Menebang pohon yang telah berkayu kemudian tanam kembali tunas pohon yang baru.
Ini bertujuan untuk regenerasi hutan agar tidak gundul.
4. Mempergunakan alat pendeteksi banjir
sederhana, untuk memantau tanda-tanda terjadinya banjir, dibutuhkan
suatu alat pendeteksi banjir. Alat pendeteksi ini dibuat secara sederhana agar
masyarakat mampu untuk membuatnya.
Banyak yang bisa kita lakukan dalam
mengatasi masalah banjir yang terjadi didaerah maupun dikota dan
dinegara-negara yang pernah terkena banjir. Sebagai berikut adalah
langkah-langkah dalam mengatasi banjir :
Ø Tidak membangun pemukiman di daerah
sekitar sungai
Kepadatan penduduk di kota besar
selalu diimbangi dengan rendahnya ketersediaan lahan untuk rumah tinggal.
Rendahnya tingkat ekonomi masyarakat ikut memberikan andil dalam hal ini.
Ketika daerah pinggiran sungai dijadikan tempat tinggal maka tentu saja daerah
resapan air akan semakin berkurang. Selain itu kala banjir, korban pertama
adalah mereka yang tidak di daerah pinggiran sungai. Diperlukan kebijakan
pemerintah dalam merelokasikan warga yang sudah bermukim disana sekaligus
menekan laju urbanisasi.
Ø Perbanyak ruang terbuka hijau (RTH)
RTH di kota besar seharusnya sekitar
30% dari luas kota. Sayangnya di lapangan, ruang terbuka hijau hanya sekitar
10% padahal ini adalah salah satu sarana untuk mengatasi banjir karena ketika
hujan turun, air dapat diserap secara maksimal. Di luar itu, RTH berguna untuk
mengurangi polusi, menjadi tempat olahraga, bermain, dan bersantai warga
Ø Menanam pohon
Hal ini bisa dilakukan di pekarangan
rumah, kantor, sekolah dan tempat umum lainnya.
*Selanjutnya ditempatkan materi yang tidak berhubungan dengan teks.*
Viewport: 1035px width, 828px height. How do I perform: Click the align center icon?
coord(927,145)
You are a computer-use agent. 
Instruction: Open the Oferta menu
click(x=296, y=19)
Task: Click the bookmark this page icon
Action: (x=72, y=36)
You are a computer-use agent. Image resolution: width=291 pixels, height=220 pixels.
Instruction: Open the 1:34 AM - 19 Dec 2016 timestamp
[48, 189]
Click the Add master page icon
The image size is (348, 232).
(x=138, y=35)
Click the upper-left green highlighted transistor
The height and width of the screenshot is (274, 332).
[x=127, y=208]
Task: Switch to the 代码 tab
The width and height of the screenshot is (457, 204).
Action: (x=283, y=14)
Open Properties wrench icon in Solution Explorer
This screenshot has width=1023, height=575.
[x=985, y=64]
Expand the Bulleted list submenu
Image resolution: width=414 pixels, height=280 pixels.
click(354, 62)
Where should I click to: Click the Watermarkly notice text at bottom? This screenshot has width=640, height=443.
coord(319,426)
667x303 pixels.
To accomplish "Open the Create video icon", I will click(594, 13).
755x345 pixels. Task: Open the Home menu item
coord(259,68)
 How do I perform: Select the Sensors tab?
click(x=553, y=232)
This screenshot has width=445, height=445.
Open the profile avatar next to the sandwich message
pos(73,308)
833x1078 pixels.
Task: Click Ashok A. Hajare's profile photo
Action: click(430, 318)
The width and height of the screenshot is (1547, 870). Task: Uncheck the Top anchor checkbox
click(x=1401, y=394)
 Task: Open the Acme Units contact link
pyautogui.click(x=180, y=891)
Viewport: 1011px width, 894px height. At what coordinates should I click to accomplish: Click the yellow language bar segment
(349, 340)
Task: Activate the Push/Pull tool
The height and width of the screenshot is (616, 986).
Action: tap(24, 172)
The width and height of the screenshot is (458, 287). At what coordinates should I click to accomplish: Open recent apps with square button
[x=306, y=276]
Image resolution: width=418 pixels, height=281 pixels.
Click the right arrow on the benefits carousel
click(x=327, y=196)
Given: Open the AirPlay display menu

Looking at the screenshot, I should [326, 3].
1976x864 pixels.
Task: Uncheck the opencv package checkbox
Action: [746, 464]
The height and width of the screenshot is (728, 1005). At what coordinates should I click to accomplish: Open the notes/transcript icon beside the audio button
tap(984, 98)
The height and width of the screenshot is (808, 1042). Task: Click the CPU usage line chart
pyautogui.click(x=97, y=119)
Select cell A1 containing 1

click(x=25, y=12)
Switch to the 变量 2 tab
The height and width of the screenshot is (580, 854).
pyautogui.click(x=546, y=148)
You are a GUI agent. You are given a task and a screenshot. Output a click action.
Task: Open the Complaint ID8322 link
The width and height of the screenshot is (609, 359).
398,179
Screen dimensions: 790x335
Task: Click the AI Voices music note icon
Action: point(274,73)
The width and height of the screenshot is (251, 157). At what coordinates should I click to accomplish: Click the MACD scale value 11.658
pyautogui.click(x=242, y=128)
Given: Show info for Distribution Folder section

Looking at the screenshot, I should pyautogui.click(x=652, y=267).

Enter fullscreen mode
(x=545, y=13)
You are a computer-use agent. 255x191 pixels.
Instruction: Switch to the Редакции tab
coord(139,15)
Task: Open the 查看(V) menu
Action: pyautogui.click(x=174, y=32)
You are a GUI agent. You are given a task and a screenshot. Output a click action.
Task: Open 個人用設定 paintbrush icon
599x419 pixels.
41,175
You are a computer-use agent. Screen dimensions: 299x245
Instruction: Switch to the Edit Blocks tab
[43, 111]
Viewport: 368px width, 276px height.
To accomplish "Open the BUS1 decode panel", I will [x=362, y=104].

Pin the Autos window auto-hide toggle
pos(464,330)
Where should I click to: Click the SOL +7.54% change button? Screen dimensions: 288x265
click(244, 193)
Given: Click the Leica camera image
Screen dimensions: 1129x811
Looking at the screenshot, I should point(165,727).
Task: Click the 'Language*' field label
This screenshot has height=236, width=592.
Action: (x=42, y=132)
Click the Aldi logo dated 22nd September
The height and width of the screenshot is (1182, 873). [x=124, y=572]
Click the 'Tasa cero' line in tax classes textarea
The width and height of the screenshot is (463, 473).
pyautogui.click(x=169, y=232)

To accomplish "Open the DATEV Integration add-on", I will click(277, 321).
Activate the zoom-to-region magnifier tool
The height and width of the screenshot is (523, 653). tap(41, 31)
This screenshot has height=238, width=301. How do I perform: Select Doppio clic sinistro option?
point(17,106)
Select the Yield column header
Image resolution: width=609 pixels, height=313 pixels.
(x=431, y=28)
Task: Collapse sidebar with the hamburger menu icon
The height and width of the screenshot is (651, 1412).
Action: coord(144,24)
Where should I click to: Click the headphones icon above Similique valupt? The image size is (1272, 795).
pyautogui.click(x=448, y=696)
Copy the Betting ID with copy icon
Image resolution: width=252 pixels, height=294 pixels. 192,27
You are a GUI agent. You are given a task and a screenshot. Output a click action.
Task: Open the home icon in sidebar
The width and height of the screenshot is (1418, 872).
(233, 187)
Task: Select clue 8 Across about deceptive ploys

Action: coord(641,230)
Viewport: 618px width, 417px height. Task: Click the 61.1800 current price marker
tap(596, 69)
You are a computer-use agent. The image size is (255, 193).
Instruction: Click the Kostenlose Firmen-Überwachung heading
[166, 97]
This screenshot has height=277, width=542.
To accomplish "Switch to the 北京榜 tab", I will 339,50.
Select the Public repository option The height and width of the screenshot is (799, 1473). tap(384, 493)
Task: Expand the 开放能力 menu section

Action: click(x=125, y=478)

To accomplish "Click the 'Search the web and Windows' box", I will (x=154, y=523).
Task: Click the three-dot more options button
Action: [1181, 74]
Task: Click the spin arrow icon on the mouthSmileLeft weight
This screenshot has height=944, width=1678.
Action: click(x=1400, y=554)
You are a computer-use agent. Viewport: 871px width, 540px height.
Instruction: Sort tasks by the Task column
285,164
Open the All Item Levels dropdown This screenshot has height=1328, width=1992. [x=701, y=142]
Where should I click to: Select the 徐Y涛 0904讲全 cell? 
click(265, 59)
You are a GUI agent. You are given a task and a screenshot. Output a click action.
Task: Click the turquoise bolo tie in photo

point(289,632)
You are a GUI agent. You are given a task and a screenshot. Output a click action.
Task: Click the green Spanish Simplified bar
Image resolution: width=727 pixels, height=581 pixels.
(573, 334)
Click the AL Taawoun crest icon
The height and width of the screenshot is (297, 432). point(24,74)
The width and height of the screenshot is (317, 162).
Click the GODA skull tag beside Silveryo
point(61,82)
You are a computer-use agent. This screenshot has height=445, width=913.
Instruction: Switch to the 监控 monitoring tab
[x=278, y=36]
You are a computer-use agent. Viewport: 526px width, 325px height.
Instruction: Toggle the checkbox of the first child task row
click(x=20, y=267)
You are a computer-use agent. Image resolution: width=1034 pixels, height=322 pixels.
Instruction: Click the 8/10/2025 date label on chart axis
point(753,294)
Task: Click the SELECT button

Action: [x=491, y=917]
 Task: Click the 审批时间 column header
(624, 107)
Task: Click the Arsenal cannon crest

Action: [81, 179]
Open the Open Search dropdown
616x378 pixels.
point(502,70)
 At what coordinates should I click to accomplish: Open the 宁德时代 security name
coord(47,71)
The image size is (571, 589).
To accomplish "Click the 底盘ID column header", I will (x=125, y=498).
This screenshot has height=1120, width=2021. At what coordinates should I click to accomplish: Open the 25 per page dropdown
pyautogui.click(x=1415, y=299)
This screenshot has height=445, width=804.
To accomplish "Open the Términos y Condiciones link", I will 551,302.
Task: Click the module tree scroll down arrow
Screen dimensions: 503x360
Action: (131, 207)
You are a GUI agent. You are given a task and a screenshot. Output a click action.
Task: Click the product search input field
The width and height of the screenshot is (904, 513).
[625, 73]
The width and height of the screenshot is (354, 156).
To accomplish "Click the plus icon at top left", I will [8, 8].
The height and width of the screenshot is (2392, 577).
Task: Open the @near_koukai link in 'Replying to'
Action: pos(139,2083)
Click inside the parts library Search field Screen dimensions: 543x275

Keberadaan pohom dapat
menciptakan kota yang hijau, membantu mengurangi polusi udara, memperbanyak
resapan air
Ø Membuat Lubang Resapan Biopori (LRB)
Banyak masyarakat kita belum
mengerti seperti apa dan gunanya biopori. Hal seperti ini bisa ditangani dengan
sosialisasi oleh pemerintah atau lembaga masyarakat setempat. Di Bandung,
Walikotanya sengaja membuat program sejuta biopori dengan mengajak warga. Cara
ini cukup berhasil karena di tiap RT minimal mempunyai 1 biopori dan banyak
dari masyarakat yang kemudian mengerti tentang LRB. Biopori berguna untuk
mengurangi jumlah air hujan atau air dari saluran pembuangan di permukaan
tanah. Biopori sendiri merupakan sebuah lubang berdiameter 10 – 30
cm dengan kedalaman vertikal 80cm -100 cm. Setelah dibuat lubangnya,
diisi dengan batu kerikil pada dasarnya lalu ditutupi dengan sampah organik
seperti dedaunan.
Ø Penanganan sampah yang baik
Merubah kebiasaan masyarakat
tentunya bukan hal mudah oleh karena itu diperlukan penanganan tepat sasaran
dalam menangani masalah ini oleh pemerintah setempat. Kesadaran pribadi
masyarakat perlu ditingkatkan demi kebaikan bersama. Salah satu cara penanganan
sampah yang baik adalah selain membuang sampah pada tempatnya yaitu memisahkan
antara sampah organik dengan non organik demi mempercepat proses pengolahan
sampah
Selain Indonesia, ternyata ada
beberapa Negara seperti India dan China yang tergolong rawan banjir dan
didatangi banjir rutin tiap tahunnya. Penyebabnya bervariasi tapi banjir selalu
mendatangkan kerugian besar. Menurut seorang peneliti di pusat studi bencana
alam Universitas Gajah Mada, Indonesia berada di urutan ketiga negara rawan
banjir. India berada di posisi pertama disusul oleh China. Bukan hanya masalah
di negeri ini, banjirpun menjadi masalah banyak negara. Selain indonesia, India
dan China adalah negara yang tergolong rawan banjir. Setiap tahun banjir rutin
menyambangi ketiga negara ini. Apabila pengertian banjir ini dipahami oleh
masyarakat luas maka potensi terjadinya banjir dapat dikurangi secara
signifikan karena manusia memiliki kontribusi yang tidak sedikit akan
terjadinya banjir.
D.
Pola Pengendalian Banjir
Berikut adalah
pola dalam pengendalian banjir antaranya adalah :
1. Pengendalian
banjir dilakukan dengan prinsip pengendalian secara terpadu.
2.
Pengendalian dimulai dari hulu dengan mengoperasikan waduk-waduk untuk
pengendalian banjir. Waduk yang mempunyai kemampuan untuk menampung limpasan
air (banjir) adalah waduk dengan pola operasi tahunan
3. Pengaturan tinggi muka air dan debit
yang mengalir di sungai akibat pembendungan dilakukan dengan mengatur operasi
pintu air di bendungan atau bendungan yang secara berantai.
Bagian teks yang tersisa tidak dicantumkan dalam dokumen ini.